---------- Record excerpts ----------

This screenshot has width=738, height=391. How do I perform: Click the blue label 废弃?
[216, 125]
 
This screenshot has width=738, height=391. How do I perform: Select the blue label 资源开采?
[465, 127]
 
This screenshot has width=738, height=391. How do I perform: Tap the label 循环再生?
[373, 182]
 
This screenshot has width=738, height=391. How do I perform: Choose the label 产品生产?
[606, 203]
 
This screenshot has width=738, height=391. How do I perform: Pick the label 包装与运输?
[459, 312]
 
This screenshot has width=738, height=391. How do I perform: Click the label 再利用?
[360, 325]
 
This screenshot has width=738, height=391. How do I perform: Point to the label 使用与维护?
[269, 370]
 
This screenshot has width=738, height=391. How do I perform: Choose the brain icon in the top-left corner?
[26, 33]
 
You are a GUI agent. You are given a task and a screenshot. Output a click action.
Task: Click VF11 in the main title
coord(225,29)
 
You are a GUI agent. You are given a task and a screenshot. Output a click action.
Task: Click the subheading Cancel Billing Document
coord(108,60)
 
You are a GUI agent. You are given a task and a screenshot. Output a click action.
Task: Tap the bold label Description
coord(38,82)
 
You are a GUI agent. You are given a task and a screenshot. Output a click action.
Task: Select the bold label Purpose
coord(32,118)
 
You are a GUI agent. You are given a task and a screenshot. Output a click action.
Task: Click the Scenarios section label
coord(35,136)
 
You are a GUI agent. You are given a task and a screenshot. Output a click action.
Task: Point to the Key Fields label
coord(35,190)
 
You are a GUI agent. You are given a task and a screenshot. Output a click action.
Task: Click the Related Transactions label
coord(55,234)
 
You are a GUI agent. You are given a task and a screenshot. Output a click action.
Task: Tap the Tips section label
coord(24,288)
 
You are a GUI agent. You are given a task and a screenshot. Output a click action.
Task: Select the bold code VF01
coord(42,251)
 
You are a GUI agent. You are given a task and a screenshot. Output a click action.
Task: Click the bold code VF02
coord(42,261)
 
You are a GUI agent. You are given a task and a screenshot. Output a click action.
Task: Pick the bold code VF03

----------

### [Problem requirements]
Rewrite the lines above as a numbered list, from the line with "the label 产品生产?" up to and including the line with "coord(225,29)", and leave out the blank lines.

### [Solution to the problem]
1. This screenshot has width=738, height=391. How do I perform: Choose the label 产品生产?
2. [606, 203]
3. This screenshot has width=738, height=391. How do I perform: Pick the label 包装与运输?
4. [459, 312]
5. This screenshot has width=738, height=391. How do I perform: Click the label 再利用?
6. [360, 325]
7. This screenshot has width=738, height=391. How do I perform: Point to the label 使用与维护?
8. [269, 370]
9. This screenshot has width=738, height=391. How do I perform: Choose the brain icon in the top-left corner?
10. [26, 33]
11. You are a GUI agent. You are given a task and a screenshot. Output a click action.
12. Task: Click VF11 in the main title
13. coord(225,29)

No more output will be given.